▶ [DATA IN THIS EXERCISE]

——————————

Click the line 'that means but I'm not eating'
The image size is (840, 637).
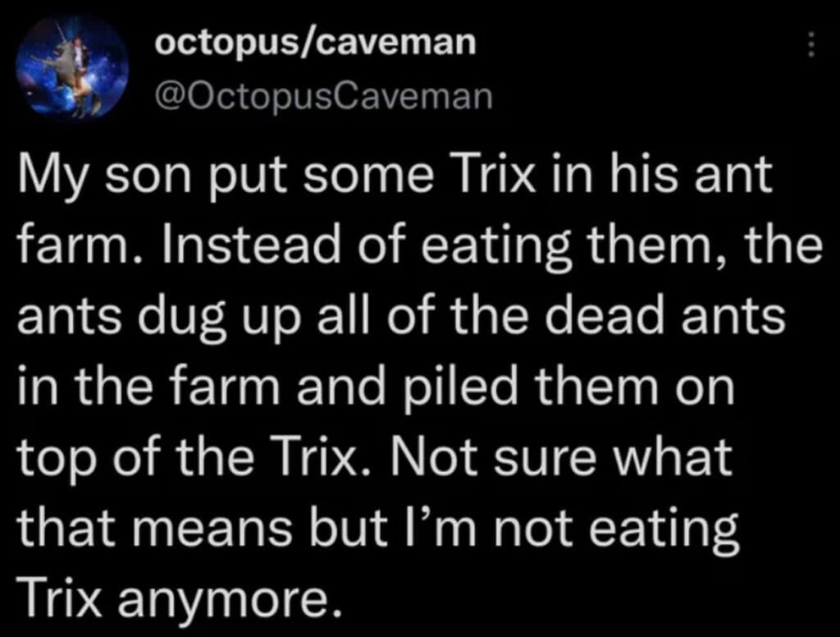(x=378, y=528)
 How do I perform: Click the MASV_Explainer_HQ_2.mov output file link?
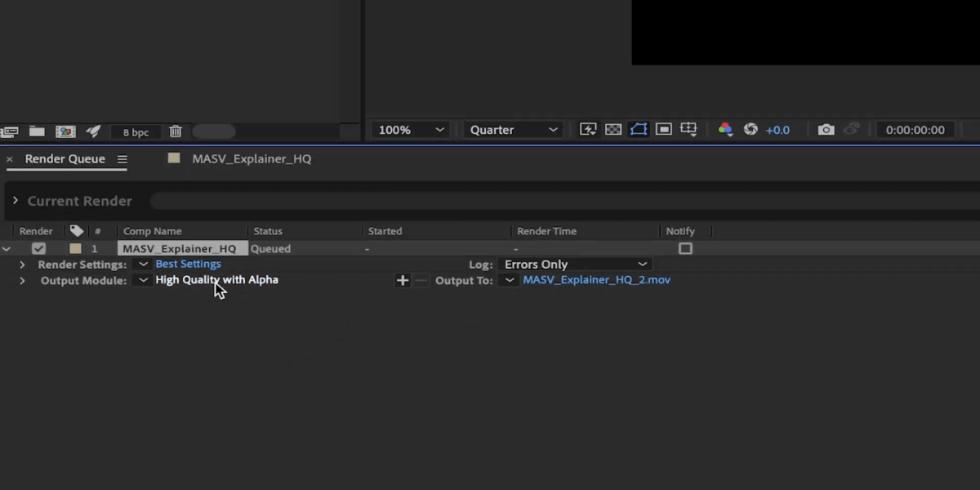click(x=596, y=280)
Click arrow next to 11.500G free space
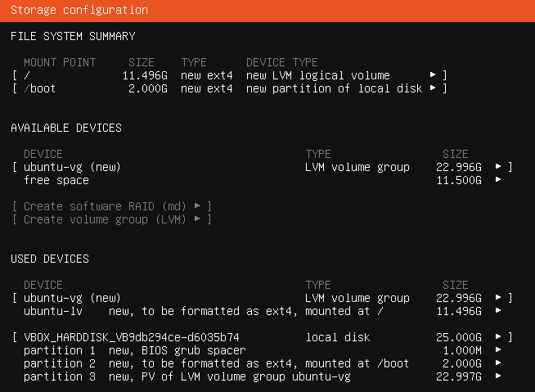The width and height of the screenshot is (535, 392). point(498,179)
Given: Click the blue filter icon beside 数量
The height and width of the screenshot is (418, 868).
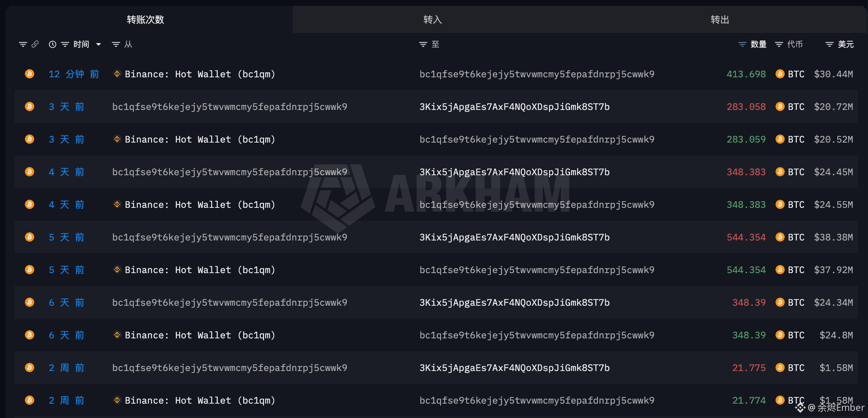Looking at the screenshot, I should click(x=742, y=44).
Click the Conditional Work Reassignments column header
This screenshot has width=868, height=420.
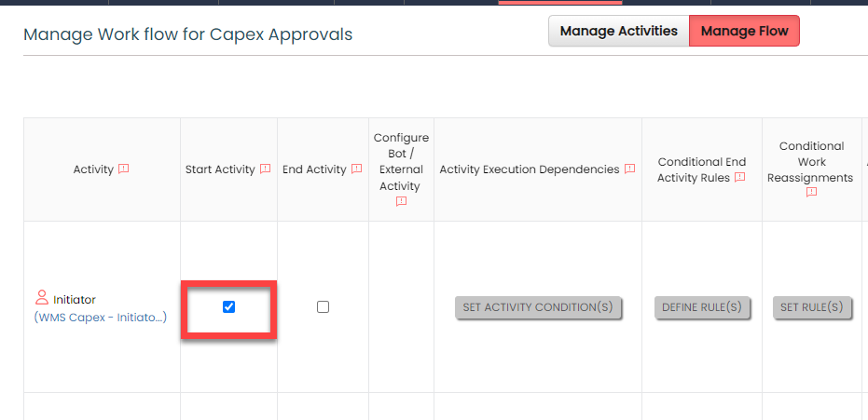pos(811,161)
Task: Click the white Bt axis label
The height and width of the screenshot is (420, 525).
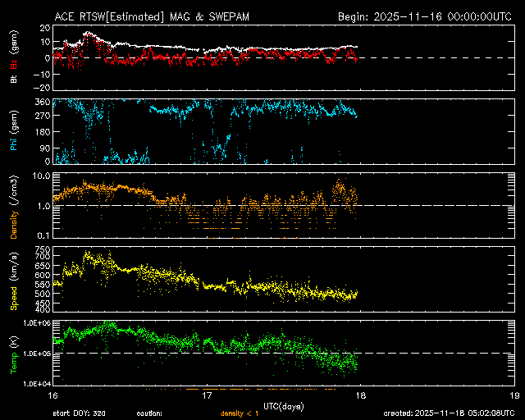Action: pos(13,80)
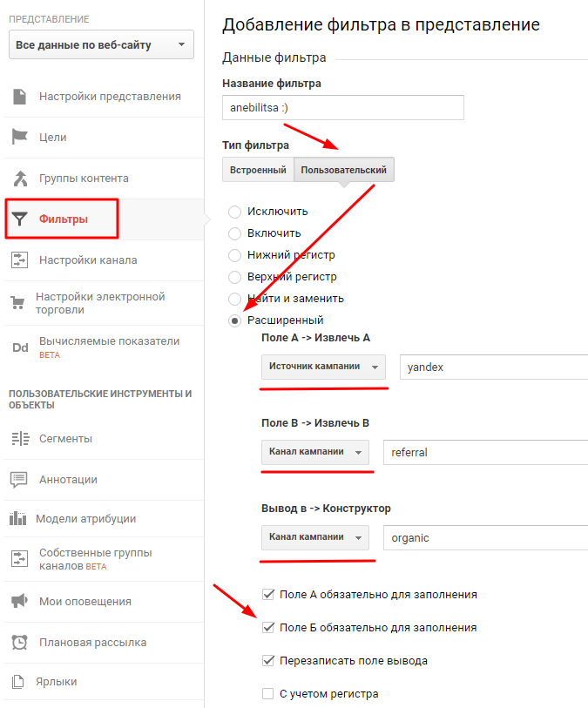Open the Поле B Канал кампании dropdown

coord(315,453)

——————————

▶ [THE PROBLEM]
Repeat verbatim the lines between the start of the data and the line containing "Given: Click the blue filter icon beside 数量", both ends included, omitting all pictures.

▶ [EXERCISE RESULT]
Click the line 'that means but I'm not eating'
The image size is (840, 637).
(x=378, y=528)
 How do I perform: Click the MASV_Explainer_HQ_2.mov output file link?
click(x=596, y=280)
Click arrow next to 11.500G free space
The width and height of the screenshot is (535, 392). point(498,179)
Given: Click the blue filter icon beside 数量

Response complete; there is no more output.